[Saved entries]
-- Opening Marker --

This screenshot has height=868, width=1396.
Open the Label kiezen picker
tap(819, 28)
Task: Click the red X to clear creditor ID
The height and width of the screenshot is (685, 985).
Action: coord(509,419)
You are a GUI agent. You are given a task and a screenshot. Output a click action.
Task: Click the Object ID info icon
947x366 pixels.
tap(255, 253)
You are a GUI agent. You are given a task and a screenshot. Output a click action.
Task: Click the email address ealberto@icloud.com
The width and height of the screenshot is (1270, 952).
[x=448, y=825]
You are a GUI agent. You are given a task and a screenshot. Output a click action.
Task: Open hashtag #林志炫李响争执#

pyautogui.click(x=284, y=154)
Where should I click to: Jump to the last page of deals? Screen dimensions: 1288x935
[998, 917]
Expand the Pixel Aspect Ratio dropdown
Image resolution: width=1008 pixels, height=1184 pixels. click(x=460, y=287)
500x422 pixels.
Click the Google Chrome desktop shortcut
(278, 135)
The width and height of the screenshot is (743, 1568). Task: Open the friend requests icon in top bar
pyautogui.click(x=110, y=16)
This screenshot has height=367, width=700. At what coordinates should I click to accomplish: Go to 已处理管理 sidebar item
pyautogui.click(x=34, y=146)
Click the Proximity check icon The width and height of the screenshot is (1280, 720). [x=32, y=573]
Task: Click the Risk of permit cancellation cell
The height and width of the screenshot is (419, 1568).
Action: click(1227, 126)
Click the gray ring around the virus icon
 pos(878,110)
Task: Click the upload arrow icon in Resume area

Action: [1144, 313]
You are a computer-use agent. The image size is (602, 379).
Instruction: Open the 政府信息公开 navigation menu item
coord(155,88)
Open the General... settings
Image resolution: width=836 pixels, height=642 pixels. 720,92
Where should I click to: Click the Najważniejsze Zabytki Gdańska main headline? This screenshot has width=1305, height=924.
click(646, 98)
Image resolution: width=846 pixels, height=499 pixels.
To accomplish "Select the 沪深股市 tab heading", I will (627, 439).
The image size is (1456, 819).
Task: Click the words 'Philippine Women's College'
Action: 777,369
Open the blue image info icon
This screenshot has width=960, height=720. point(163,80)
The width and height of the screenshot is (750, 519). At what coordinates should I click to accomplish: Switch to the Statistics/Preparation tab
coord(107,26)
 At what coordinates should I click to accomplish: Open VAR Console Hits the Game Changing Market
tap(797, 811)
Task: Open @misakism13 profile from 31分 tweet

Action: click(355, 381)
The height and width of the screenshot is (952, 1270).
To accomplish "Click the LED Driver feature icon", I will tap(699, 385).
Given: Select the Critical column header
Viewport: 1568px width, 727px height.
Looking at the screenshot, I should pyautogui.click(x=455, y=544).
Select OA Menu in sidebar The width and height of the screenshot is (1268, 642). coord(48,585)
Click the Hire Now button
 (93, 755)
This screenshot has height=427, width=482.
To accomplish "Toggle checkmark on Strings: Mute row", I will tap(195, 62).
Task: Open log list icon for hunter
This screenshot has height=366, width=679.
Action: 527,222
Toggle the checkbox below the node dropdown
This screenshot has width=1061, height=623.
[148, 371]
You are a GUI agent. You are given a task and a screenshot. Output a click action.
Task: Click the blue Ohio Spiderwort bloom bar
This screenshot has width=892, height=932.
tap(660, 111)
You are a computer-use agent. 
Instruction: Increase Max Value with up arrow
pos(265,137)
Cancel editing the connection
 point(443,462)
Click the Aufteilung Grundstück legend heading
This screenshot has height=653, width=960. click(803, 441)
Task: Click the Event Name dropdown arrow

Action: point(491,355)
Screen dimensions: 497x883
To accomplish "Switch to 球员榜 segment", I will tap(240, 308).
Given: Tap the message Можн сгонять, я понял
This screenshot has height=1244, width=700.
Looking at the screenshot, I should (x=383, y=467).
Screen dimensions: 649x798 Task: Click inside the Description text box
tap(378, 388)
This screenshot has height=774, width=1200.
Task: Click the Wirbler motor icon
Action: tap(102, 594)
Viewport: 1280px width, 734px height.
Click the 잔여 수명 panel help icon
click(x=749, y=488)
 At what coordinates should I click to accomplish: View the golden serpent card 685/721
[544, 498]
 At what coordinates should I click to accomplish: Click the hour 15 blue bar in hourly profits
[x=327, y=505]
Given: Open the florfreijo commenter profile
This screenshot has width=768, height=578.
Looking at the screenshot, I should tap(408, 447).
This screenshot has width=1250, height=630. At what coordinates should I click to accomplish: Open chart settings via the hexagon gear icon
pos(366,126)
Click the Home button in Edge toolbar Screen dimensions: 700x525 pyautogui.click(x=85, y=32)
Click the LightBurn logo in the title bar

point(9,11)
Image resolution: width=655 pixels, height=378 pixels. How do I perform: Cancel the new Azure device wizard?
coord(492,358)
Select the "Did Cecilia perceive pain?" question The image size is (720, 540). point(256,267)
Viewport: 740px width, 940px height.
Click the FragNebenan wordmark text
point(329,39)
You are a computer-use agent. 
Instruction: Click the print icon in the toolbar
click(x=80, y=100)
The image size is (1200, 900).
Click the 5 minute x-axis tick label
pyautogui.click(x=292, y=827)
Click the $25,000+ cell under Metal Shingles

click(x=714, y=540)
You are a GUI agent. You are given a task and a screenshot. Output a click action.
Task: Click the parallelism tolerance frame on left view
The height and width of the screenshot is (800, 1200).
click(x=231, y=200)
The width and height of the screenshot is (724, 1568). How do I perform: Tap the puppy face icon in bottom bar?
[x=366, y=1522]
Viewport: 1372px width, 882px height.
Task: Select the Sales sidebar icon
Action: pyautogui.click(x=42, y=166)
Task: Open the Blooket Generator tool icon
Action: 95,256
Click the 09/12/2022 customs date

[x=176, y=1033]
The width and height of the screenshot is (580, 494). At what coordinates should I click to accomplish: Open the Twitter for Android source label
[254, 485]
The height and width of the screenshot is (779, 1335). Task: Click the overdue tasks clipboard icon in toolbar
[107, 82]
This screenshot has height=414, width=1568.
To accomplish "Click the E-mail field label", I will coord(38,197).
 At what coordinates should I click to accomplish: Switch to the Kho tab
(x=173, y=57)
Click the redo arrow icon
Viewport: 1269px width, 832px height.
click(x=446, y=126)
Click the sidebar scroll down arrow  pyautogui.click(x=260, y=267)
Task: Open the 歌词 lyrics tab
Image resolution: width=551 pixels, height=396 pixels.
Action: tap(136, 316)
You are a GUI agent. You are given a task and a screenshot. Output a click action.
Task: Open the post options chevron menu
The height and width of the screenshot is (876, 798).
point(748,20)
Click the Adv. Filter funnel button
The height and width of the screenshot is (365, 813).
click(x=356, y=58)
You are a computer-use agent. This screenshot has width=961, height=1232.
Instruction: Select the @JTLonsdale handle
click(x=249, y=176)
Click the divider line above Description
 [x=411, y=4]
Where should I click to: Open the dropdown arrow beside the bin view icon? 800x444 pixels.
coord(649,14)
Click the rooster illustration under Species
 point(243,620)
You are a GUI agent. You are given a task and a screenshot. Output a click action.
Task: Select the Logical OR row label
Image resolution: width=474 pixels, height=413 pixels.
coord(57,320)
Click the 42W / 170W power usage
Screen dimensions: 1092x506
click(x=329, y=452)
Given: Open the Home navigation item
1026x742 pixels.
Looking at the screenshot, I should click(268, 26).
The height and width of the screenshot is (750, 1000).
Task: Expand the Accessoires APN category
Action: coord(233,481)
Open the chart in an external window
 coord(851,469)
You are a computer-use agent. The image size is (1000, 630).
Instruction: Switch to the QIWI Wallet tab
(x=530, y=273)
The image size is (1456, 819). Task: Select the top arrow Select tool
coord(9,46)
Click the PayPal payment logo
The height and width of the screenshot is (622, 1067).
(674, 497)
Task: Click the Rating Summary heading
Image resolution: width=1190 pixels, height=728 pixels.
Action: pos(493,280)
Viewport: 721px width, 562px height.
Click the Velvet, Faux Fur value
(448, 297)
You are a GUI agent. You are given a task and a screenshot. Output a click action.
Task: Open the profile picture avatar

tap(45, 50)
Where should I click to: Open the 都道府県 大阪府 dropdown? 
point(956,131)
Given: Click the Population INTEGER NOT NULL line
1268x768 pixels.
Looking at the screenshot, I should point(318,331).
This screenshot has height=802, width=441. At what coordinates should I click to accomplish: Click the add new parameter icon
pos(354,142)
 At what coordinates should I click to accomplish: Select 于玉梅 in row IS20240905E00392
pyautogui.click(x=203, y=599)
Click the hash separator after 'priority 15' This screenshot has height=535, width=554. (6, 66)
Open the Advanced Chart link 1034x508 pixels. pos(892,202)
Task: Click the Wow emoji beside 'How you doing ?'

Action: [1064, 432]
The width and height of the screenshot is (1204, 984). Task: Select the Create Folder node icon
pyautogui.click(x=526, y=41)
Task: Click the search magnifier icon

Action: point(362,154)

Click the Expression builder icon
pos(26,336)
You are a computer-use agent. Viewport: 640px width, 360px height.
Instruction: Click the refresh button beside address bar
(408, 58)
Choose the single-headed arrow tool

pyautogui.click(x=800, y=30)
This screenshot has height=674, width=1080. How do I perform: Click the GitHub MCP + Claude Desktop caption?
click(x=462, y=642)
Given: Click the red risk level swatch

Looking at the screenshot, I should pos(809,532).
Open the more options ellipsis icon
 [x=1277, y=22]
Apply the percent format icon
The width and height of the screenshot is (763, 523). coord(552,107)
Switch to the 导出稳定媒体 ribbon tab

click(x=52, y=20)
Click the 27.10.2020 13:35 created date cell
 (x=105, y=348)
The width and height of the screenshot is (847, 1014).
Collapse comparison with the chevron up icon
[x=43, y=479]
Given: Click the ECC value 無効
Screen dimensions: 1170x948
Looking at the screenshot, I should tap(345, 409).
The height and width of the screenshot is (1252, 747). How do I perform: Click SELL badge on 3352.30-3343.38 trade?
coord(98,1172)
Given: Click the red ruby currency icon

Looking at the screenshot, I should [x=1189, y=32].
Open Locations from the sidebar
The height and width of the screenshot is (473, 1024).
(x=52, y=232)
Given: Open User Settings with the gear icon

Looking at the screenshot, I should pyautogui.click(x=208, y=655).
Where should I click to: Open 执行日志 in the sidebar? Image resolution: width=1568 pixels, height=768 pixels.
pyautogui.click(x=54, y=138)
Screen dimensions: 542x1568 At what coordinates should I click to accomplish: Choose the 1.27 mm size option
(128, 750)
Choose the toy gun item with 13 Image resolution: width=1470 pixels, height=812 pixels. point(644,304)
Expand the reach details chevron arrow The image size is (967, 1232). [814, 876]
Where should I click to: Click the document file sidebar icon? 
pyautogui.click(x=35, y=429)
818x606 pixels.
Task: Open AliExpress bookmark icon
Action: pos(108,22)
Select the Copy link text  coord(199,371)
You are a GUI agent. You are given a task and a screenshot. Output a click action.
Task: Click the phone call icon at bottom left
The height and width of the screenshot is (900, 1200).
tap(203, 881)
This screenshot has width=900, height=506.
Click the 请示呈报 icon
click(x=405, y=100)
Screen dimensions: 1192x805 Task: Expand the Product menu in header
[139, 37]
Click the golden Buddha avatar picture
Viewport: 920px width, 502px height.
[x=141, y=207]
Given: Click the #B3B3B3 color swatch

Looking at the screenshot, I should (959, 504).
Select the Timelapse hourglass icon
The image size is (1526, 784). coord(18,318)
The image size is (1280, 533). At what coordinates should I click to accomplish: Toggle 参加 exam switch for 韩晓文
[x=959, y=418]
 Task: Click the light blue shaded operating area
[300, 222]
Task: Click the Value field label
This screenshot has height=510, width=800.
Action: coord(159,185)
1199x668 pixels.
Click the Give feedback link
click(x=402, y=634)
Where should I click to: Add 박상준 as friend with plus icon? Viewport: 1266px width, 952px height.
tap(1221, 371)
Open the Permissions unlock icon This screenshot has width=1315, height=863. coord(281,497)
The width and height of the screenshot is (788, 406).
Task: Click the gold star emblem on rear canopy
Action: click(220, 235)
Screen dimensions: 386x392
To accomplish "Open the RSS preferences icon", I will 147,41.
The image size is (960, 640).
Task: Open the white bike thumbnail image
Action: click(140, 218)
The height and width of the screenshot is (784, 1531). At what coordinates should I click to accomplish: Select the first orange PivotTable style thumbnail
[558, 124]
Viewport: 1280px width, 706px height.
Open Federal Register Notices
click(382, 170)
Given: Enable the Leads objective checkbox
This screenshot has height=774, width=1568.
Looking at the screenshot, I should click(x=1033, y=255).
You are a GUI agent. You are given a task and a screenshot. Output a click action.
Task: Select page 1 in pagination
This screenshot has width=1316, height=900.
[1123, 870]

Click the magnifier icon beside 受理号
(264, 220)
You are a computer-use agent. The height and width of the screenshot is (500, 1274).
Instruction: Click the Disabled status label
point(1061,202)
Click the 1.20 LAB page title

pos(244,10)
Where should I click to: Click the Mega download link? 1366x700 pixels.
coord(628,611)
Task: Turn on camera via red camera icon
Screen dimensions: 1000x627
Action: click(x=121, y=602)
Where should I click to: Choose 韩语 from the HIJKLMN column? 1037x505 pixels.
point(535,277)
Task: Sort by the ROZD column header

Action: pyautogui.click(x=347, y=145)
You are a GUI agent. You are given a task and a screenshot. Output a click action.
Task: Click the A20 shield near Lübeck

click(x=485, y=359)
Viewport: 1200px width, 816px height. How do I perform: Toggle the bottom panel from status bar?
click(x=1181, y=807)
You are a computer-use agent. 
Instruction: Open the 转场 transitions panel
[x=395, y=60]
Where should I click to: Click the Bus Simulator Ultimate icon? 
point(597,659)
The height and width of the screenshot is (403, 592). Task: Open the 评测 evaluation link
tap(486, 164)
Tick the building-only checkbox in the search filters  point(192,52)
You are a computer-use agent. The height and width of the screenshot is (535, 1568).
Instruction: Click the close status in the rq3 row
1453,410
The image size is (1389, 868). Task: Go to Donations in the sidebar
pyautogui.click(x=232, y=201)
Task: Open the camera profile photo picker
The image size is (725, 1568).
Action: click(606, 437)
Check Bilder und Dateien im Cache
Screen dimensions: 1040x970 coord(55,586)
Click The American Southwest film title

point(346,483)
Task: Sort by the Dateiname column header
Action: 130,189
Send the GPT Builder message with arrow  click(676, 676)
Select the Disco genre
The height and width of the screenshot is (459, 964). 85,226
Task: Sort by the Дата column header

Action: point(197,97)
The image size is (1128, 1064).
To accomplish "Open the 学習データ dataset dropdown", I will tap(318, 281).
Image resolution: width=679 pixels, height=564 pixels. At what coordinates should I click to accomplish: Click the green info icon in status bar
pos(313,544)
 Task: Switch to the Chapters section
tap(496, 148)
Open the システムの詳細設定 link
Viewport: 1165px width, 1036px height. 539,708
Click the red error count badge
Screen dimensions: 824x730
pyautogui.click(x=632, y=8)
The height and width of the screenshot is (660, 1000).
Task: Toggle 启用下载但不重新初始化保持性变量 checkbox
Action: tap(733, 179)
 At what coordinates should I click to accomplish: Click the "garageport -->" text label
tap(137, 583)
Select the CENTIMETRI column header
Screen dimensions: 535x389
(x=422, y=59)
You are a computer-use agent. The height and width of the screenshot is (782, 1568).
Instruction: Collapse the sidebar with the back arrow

-- Closing Marker --

### Exercise directions
Please copy each line of the records above that holds the word "left".

### Result below
Task: Click the parallelism tolerance frame on left view
Task: Click the phone call icon at bottom left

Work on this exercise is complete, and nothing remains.